Another good indication that Norwich Research Park is now appearing on the radar of the world’s investors was evidenced by last month’s visit by a delegation from Dubai’s technology, health and culture sectors.
“We put together a packed programme of presentations, representing the wide range of research activity and expertise at Norwich Research Park, including presentations from two of our key companies – Leaf Expression Systems and the 2Blades Foundation,” said Roz. “The delegation expressed real interest in the Park’s commercialisation activity including the recent launch of our Enterprise Strategy.”

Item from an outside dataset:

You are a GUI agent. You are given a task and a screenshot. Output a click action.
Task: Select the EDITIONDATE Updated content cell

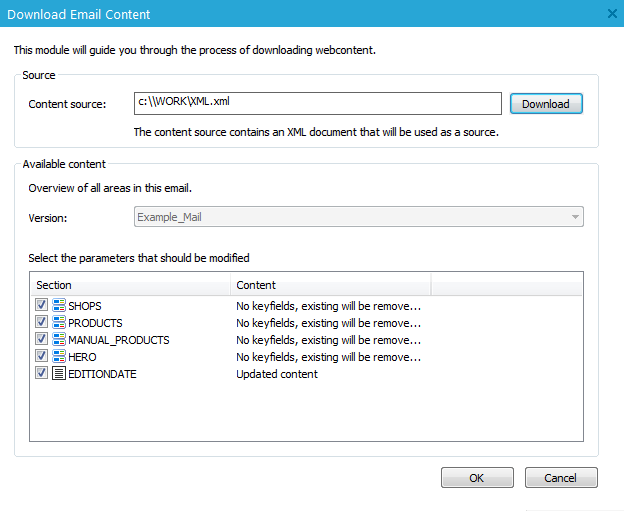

Dr Alsheikh-Ali, deputy director-general of the Dubai Health Authority, said: “There is an immense concentration of talented scientists and researchers at Norwich Research Park. Meeting these world-leading thinkers, all of whom are tackling the biggest medical and technical challenges facing humanity, has inspired us to pursue an even deeper level of partnership with the UK and the region.”
Norwich Research Park is already home to a number of successful businesses, some of which have raised significant investment, increased their workforces and are rapidly building their customer bases.
Earlier this month, Tropic Biosciences, which is working on developing new disease-resistant variants of the banana and coffee plants using gene editing techniques, raised $35m (£29.2m) and has grown its workforce to 120.
Colorifix, a company that is pioneering a new technology-based sustainable dyeing process for the fashion industry raised $22.6m (£18m) earlier this year and is already working with retail giant H&M.
When you factor in the recent news that the John Innes Centre and The Sainsbury Laboratory received approval for £54.7m in funding for plans to build a new world-leading, state-of-the-art centre for microbial and crop science at Norwich Research Park, it presents a very strong argument to the outside world that the Park means business.
A number of other new buildings are planned for the Park, which will offer incubation and accelerator facilities for new businesses. There are also 52 hectares of land ready for development which should appeal to investors or company owners looking to relocate.